I second Eric’s comment, the current implementation of styling patterns is a huge pain point.
Currently, I’m moving all styling of patterns to a separate stylesheet.
Is there a better way?
I would be more confused than I was ever before. Is there any way existing users will be notified about the changes on their WordPress dashboard? Like ” Your reusable blocks have been renamed as patterns and will be available under patterns.”
Please enlighten me if I am missing something here. Thanks!
Even I don’t know what template parts are, I think WordPress really needs ax great overhaul and simplifying of the whole panel and names. Right now the site editor and its terminologies are like a separate alien from the whole dashboard.
Couldn’t agree more.
Too many cooks, too many ideas, no central planning, changing metaphors and duplicating concepts “on the fly”. These are all symptoms of a loss of leadership from the top down that have left us floundering for over three years with these types of things.
The politics of how these decisions are made is also troubling, because the folks who make them do not seem to be actively in the business of using the software to service live customers….likely because of the move to React and all the complexity that requires “advanced” developer skills to contribute in these matters vs. previous php/html/css/js.

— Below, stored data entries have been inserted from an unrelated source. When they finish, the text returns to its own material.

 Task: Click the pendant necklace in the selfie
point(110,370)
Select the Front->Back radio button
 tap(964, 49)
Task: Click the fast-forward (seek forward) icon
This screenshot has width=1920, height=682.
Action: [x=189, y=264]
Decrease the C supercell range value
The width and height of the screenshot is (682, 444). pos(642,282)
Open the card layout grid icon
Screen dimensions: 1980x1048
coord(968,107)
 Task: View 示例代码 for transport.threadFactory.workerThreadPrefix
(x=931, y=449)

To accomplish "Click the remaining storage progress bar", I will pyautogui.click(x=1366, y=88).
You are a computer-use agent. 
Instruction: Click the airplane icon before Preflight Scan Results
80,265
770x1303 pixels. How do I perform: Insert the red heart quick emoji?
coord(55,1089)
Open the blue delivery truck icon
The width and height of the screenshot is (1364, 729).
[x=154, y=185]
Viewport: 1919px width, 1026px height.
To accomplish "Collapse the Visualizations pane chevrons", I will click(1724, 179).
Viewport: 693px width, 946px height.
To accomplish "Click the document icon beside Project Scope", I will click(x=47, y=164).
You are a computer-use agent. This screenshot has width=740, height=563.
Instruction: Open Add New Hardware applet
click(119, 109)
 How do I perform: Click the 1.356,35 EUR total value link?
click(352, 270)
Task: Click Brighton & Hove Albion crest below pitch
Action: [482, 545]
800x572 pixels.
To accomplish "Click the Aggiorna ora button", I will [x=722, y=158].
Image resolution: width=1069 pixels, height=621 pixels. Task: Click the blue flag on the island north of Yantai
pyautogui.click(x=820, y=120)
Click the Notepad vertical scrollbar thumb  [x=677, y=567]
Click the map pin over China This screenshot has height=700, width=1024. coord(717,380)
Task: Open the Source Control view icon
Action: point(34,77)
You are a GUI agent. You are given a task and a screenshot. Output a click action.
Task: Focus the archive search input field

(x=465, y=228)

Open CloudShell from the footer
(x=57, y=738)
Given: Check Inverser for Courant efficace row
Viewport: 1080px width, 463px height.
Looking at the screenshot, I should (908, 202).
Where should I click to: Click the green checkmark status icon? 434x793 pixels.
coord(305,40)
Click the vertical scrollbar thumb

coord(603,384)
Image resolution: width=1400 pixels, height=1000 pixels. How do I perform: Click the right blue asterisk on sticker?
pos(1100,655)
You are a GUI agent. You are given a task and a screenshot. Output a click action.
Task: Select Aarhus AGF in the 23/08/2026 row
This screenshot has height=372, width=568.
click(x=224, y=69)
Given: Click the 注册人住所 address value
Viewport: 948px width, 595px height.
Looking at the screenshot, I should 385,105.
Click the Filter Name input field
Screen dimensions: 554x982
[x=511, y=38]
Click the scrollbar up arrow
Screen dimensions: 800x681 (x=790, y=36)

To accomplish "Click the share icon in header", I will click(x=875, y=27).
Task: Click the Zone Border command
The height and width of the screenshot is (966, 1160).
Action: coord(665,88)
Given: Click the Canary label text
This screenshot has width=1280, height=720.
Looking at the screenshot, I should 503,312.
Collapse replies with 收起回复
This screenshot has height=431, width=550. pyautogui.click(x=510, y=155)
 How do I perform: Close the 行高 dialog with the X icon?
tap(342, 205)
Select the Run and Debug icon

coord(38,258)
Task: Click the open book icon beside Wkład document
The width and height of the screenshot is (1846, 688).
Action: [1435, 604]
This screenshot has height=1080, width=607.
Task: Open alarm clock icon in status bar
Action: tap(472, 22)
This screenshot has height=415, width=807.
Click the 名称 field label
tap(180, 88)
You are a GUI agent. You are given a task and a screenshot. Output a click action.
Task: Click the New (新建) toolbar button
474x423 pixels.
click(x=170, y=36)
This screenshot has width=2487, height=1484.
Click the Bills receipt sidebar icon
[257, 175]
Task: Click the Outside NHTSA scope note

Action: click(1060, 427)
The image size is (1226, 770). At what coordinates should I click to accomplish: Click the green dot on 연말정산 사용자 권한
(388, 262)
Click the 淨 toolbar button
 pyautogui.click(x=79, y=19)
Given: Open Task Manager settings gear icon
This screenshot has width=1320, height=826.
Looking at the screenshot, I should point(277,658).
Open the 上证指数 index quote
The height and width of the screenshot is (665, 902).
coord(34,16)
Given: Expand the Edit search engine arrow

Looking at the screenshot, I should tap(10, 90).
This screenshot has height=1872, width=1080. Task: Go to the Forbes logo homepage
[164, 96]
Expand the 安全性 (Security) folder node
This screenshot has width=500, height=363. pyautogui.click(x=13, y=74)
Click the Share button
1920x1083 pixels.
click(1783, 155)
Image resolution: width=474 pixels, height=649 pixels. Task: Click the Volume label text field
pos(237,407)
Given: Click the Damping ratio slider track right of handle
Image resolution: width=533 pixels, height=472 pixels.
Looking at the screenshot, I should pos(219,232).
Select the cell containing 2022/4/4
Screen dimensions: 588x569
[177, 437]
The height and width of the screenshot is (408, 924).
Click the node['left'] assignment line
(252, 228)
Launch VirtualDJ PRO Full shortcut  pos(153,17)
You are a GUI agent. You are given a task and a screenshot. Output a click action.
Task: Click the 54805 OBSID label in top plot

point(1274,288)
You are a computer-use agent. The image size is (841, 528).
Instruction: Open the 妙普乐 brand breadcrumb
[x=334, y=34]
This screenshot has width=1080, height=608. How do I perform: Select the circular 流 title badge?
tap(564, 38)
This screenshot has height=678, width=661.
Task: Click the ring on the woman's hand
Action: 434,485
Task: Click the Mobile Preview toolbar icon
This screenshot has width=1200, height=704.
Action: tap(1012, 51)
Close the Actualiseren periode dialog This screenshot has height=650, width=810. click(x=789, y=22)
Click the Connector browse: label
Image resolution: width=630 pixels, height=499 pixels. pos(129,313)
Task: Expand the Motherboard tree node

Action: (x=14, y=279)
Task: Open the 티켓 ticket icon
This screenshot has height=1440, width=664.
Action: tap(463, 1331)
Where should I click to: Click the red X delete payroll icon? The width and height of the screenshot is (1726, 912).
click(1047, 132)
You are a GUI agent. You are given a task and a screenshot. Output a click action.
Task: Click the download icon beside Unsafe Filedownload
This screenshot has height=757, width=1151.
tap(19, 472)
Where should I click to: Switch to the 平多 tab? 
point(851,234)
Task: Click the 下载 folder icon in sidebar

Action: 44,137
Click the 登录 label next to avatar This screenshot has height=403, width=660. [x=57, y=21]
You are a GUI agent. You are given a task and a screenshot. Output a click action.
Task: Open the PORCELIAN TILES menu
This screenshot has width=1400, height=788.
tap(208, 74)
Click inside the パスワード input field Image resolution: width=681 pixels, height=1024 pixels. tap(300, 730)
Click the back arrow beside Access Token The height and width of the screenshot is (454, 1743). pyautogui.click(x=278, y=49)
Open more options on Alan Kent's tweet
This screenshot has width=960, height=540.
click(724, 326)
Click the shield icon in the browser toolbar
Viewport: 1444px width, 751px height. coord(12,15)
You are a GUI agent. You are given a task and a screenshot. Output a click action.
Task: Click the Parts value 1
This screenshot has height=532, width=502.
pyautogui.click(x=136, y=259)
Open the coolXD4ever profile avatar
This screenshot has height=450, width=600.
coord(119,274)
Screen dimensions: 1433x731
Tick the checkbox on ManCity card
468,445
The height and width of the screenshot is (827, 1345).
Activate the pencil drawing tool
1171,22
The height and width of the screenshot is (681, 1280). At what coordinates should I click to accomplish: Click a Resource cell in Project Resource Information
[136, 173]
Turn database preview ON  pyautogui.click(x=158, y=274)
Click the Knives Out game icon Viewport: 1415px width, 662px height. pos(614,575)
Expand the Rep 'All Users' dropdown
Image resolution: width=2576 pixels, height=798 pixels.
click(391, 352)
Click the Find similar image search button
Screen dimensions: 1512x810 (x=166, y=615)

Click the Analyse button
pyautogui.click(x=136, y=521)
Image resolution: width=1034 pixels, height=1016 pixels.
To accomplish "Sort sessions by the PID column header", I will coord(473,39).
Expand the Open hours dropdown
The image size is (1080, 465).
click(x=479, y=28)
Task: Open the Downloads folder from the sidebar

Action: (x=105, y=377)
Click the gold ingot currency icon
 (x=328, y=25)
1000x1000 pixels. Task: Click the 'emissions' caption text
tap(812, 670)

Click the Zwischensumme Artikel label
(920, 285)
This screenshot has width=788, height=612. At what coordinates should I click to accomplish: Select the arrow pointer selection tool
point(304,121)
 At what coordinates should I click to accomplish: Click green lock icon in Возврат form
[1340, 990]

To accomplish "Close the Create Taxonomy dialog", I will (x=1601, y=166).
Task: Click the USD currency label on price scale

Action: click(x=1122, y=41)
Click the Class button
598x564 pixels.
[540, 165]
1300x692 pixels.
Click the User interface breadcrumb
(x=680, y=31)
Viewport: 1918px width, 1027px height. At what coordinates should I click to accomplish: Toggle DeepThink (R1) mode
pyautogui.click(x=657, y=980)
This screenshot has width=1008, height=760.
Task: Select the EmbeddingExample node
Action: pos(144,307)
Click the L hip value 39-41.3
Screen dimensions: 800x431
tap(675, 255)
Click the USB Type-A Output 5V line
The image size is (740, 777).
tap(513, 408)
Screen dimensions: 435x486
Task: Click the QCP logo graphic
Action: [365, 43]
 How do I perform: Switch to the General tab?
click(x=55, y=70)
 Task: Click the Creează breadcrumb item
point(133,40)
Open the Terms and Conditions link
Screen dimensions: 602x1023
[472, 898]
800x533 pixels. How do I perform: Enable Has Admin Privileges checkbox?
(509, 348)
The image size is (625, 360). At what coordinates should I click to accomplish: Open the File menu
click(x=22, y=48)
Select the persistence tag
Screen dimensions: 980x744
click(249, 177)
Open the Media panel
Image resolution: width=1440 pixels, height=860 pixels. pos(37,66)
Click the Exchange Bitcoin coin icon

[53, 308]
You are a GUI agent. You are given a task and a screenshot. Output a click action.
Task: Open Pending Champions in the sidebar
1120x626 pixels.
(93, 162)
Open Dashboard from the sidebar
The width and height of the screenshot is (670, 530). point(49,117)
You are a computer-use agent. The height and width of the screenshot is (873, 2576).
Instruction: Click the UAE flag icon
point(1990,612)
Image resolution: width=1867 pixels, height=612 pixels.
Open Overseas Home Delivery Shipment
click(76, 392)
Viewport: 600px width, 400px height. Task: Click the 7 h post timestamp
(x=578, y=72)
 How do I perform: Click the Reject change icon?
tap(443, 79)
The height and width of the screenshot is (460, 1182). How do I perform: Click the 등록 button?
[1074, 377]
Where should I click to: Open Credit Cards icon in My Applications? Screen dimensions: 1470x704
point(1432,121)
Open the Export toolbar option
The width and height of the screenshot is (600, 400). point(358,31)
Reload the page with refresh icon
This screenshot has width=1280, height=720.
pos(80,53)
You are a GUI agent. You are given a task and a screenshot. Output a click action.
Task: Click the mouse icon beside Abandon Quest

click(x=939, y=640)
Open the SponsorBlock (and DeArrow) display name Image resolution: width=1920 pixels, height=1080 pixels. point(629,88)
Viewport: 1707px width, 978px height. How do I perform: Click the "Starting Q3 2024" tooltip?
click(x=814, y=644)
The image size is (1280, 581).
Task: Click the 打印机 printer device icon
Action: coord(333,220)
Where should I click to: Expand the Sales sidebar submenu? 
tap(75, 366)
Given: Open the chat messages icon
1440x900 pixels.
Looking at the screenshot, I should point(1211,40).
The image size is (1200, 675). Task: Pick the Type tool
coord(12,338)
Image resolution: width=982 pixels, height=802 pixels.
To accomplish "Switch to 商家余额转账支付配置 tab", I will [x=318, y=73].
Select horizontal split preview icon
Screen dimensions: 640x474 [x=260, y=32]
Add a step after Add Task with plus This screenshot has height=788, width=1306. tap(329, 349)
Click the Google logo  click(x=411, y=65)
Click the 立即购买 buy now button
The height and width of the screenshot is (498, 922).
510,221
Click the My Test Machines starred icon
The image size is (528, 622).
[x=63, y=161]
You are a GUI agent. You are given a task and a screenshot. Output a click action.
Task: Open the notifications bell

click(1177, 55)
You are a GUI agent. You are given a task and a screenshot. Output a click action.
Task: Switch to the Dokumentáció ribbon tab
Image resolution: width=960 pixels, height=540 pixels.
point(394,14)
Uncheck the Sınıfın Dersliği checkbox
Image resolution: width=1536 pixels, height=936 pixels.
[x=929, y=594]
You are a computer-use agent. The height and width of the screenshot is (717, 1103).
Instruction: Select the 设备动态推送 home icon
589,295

With non-consumer facing developers, left to create and change the mechanics without a top-down management from experienced marketers/Ui testers, while the rest of us are trying to build solutions for paying civilian customers… there is this. Someone has changed the position of the gas pedal, the clutch and the brake pedal while we are all driving the car.
Solution? Put a HALT to any dramatic changes such as this until or unless the actual community has an opportunity, in a public way (not via the closed and rather snarky development boards)…to react to and comment on how such changes would be useful/helpful or harmful.
Personally, I never understood why a niche feature such as reusable blocks was introduced so early in Gutenberg history while other more pressing issues were left unsolved for so long or are still unfixed as of today.
When I moved to blocks, I created what was called a reusable block and didn’t know until I tried to change one on a page that it would change all the instances of that block. So basically I wanted to use patterns that then came along shortly after that.
I see the logic – something that you create for pages and posts that you can reuse for each is a “pattern”. Now you will be able to sync them or not depending on the application.